• **Task description**: Copy out the news article about the Colorado Planned Parenthood shooting word for word, from its headline to its final sentence.

*** Reading text ***

Colorado shooter described as a ‘loner’
The gunman accused of carrying out a deadly five-hour siege at a Planned Parenthood clinic in the US state of Colorado has been described as a loner with few political or religious leanings.
The 57-year-old man, Robert Lewis Dear, with a bushy white beard shot dead three people, including one police officer, and injured nine others on Friday at the Colorado Springs Planned Parenthood clinic, a center that provides health services including abortions.
“If you talked to him, nothing with him was very cognitive — topics all over place,” James Russell, a neighbor who lives a few hundred feet from Dear’s shack in Black Mountain, North Carolina, told The Associated Press on Saturday.
The shooter had barricaded himself inside the facility before he surrendered to officers. The suspect is in police custody.
“The perpetrator is in custody. The situation has been resolved. There’s no continuing peril to the citizens of Colorado Springs,” Mayor John Suthers told reporters Friday. “But there’s a huge crime scene that has to be processed. We have to determine exactly how many victims there are. We’ll be reporting on that in the near future.”
There is no further information on the suspect or what his motive was for the shooting, said Lt. Catherine Buckley, a Colorado Springs police spokeswoman.
In response to the Friday shooting, President Barack Obama said on Saturday the US needs to “do something” to make it harder for criminals to buy guns.
“We have to do something about the easy accessibility of weapons of war on our streets to people who have no business wielding them. Period,” Obama said in a statement. “Enough is enough.”
According to the US Centers for Disease Control (CDC), firearms are the cause of death for more than 33,000 people in the United States every year, a number that includes accidental discharge, murder and suicides, which are on the increase.
That means firearms kill more people in America every six hours than terrorist attacks did in the entire year of 2014.
Moreover, over 73,000 Americans were treated in hospitals for gun-related injuries in 2010, according to the Law Center to Prevent Gun Violence.
This year is on course to break records. There have been a total of 39,449 gun-related incidents and 9,940 deaths so far in 2015, according to the Gun Violence Archive. Of those, 550 were children under 13.

*** End of Reading text ***
*** Provided data ***

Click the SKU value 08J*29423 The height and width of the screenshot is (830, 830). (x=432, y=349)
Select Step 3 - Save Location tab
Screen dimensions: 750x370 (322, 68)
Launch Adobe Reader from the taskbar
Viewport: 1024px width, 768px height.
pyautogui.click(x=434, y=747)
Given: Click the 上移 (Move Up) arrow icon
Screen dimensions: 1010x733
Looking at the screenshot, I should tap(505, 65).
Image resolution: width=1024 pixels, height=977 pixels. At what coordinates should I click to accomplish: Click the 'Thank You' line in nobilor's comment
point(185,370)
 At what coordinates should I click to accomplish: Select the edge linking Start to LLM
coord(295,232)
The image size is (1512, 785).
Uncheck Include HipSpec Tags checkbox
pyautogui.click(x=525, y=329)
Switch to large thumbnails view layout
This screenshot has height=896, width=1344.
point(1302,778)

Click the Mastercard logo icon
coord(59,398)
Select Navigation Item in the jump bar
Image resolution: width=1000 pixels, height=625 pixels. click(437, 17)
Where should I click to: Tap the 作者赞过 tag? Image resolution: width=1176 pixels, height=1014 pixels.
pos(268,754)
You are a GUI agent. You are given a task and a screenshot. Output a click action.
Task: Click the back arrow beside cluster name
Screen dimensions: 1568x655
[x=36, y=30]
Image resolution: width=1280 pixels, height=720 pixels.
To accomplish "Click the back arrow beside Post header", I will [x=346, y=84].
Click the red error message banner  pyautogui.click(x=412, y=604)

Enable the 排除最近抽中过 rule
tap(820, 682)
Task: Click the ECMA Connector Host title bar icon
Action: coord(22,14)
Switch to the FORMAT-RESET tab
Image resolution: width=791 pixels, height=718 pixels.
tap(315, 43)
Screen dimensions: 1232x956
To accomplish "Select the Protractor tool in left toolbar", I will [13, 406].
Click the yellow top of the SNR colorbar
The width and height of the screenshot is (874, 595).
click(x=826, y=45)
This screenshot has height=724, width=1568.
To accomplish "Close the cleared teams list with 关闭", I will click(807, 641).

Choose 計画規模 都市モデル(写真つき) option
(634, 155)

*** End of Provided data ***

• **Result of the exercise**:
Colorado shooter described as a ‘loner’
The gunman accused of carrying out a deadly five-hour siege at a Planned Parenthood clinic in the US state of Colorado has been described as a loner with few political or religious leanings.
The 57-year-old man, Robert Lewis Dear, with a bushy white beard shot dead three people, including one police officer, and injured nine others on Friday at the Colorado Springs Planned Parenthood clinic, a center that provides health services including abortions.
“If you talked to him, nothing with him was very cognitive — topics all over place,” James Russell, a neighbor who lives a few hundred feet from Dear’s shack in Black Mountain, North Carolina, told The Associated Press on Saturday.
The shooter had barricaded himself inside the facility before he surrendered to officers. The suspect is in police custody.
“The perpetrator is in custody. The situation has been resolved. There’s no continuing peril to the citizens of Colorado Springs,” Mayor John Suthers told reporters Friday. “But there’s a huge crime scene that has to be processed. We have to determine exactly how many victims there are. We’ll be reporting on that in the near future.”
There is no further information on the suspect or what his motive was for the shooting, said Lt. Catherine Buckley, a Colorado Springs police spokeswoman.
In response to the Friday shooting, President Barack Obama said on Saturday the US needs to “do something” to make it harder for criminals to buy guns.
“We have to do something about the easy accessibility of weapons of war on our streets to people who have no business wielding them. Period,” Obama said in a statement. “Enough is enough.”
According to the US Centers for Disease Control (CDC), firearms are the cause of death for more than 33,000 people in the United States every year, a number that includes accidental discharge, murder and suicides, which are on the increase.
That means firearms kill more people in America every six hours than terrorist attacks did in the entire year of 2014.
Moreover, over 73,000 Americans were treated in hospitals for gun-related injuries in 2010, according to the Law Center to Prevent Gun Violence.
This year is on course to break records. There have been a total of 39,449 gun-related incidents and 9,940 deaths so far in 2015, according to the Gun Violence Archive. Of those, 550 were children under 13.